CVS Shifts Focus to Integration Over Acquisition

Sept. 18, 2023
CEO Karen Lynch says the company’s leaders are “starting to see overall execution” from their work on Signify Health and Oak Street Health

After the big splashes must come the big synergies.

The leaders of CVS Health Corp. last week told analysts and investors that, on the heels of their purchases this spring of home health venture Signify Health and clinic operator Oak Street Health for a combined $17 billion, the idea of more big acquisitions has moved to the backburner in favor of the blocking and tackling needed to get their new holdings to gel with each other and other entities under CVS’ umbrella.

“More M&A in the near term is certainly not the priority,” CFO Shawn Guertin told attendees of last week’s Morgan Stanley 21st Annual Global Healthcare Conference 2023. “Certainly, over time, there are other capabilities that would make sense to bring into that vision […] but we’d have a bias towards those being accretive.

“M&A plays a longer-term role but not in the same way it has in the last two years.”

CVS’ health services group, which also includes its large pharmacy benefit management business and the MinuteClinic network of more than 1,000 primary-care clinics, rang up second-quarter adjusted operating profits of $1.9 billion on $46.2 billion in revenue. For calendar 2023, those numbers are expected to be about $7.2 billion and $182 billion, respectively, and weaving “anchor assets” Oak Street and Signify into the group will be key to growing them in 2024 and beyond.

Oak Street, which was founded in 2012 and focuses on Medicare plan members, has in its network about 180 clinics and more than 180,000 at-risk lives. Signify has a national network of more than 10,000 clinicians as well as analytics and technology platforms and during the second quarter completed 673,000 in-home health evaluations.

So far, so good on the integration front, President and CEO Karen Lynch told the Morgan Stanley confab.

“There are two things that matter when you think about unlocking the value of those two businesses.

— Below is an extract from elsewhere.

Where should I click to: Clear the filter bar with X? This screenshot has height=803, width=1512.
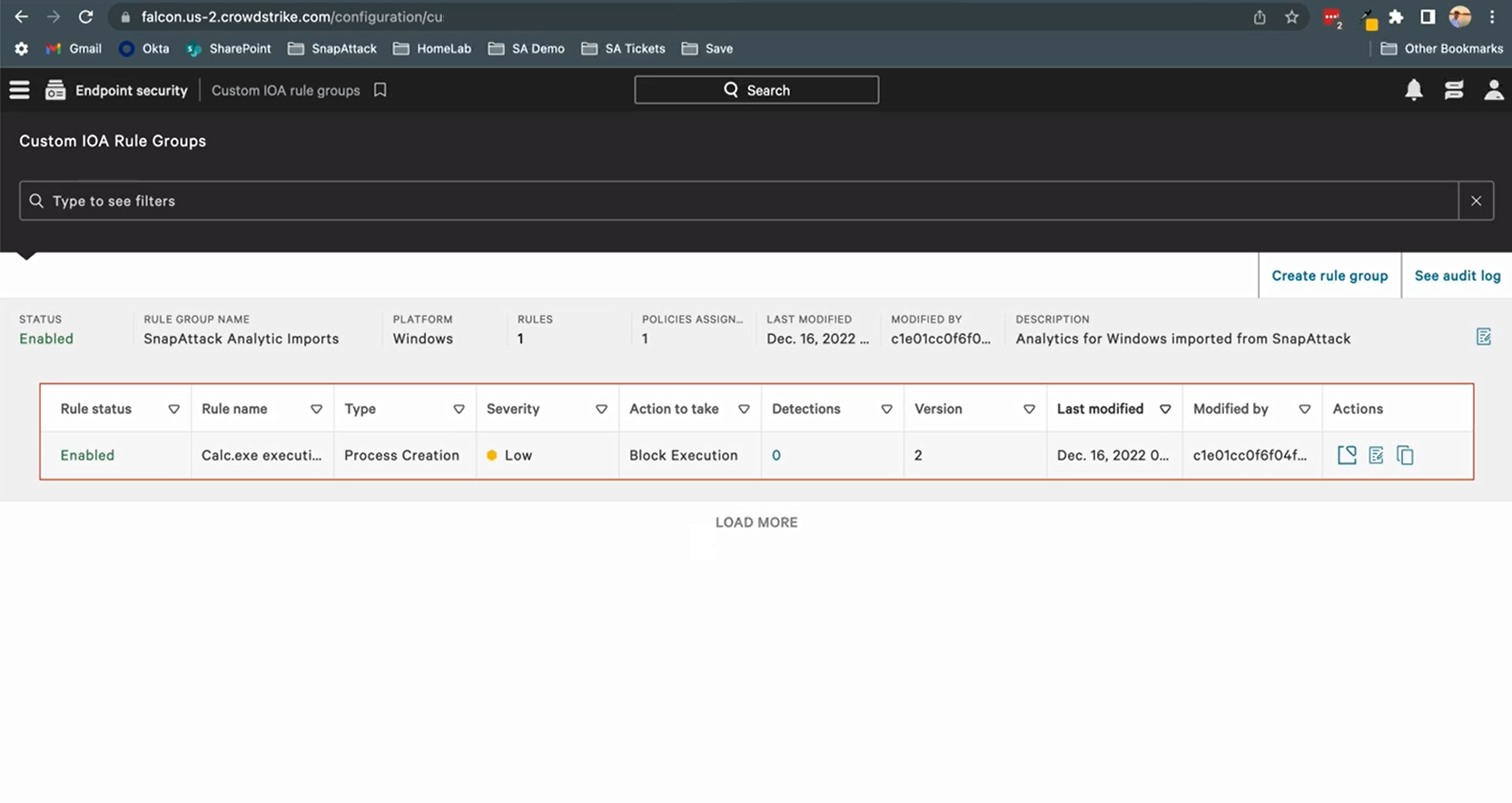click(1476, 201)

One is membership and the second is lowering overall acquisition cost,” Lynch said. “We’ve been really trying to drive Oak Street membership and Signify membership and using the whole entire enterprise to do that […] The milestones that we put in place, we’re starting to see overall execution.”

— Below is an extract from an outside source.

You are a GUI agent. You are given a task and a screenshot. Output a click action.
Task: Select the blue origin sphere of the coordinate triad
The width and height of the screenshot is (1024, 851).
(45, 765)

Guertin said the basic premise behind CVS’ push into health services—rival Walgreens Boots Alliance has made similar moves, as has Amazon with its $3.9 billion purchase of One Medical—is to raise the company’s long-term growth rate. Integrating its Aetna insurance arm, which includes a million-lives Affordable Care Act exchange business Guertin expects will begin generating profits next year, with its PBM and the health services portfolio via risk-based operations will be the way to do that, he added.

All that means future M&A will be of a modest size.

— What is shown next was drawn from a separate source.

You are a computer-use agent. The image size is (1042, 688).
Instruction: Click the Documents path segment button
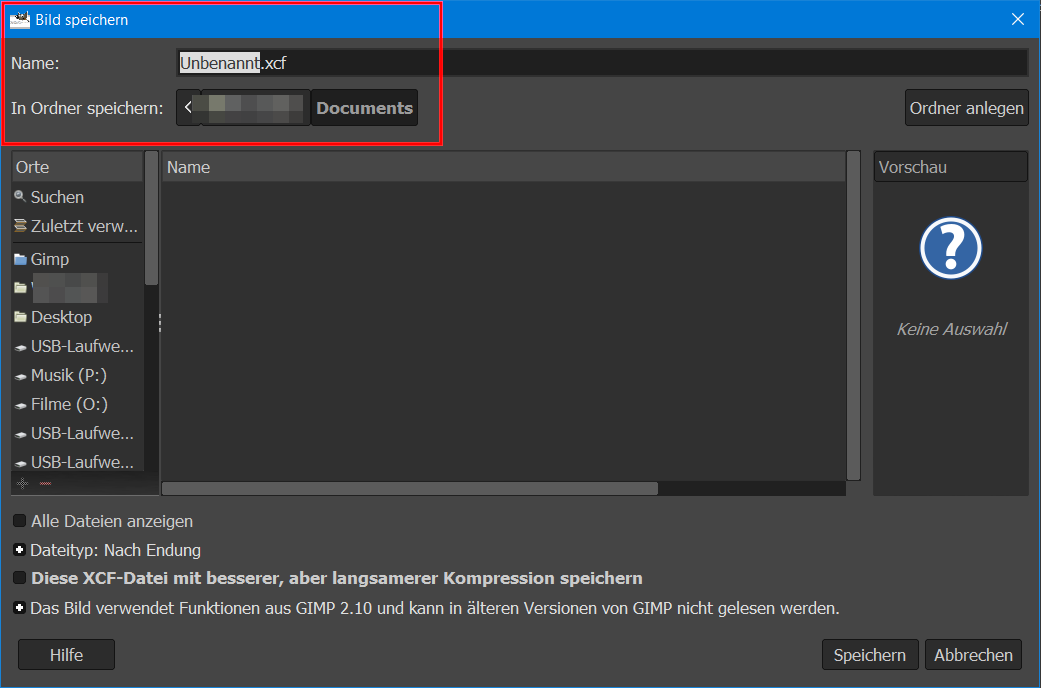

“Never say never, but it’s unlikely, right, that those would be of the size and scale potentially of what we’ve just done,” Guertin said. “We really needed kind of that anchor asset, that anchor capability to really power this value-based engine.”

Shares of CVS (Ticker: CVS) ended last week at $70.87, up about 7 percent from the previous Friday thanks in part to an upgrade from analysts at Wolfe Research. Over the past six months, however, they have slipped slightly, trimming the company’s market capitalization to about $91 billion.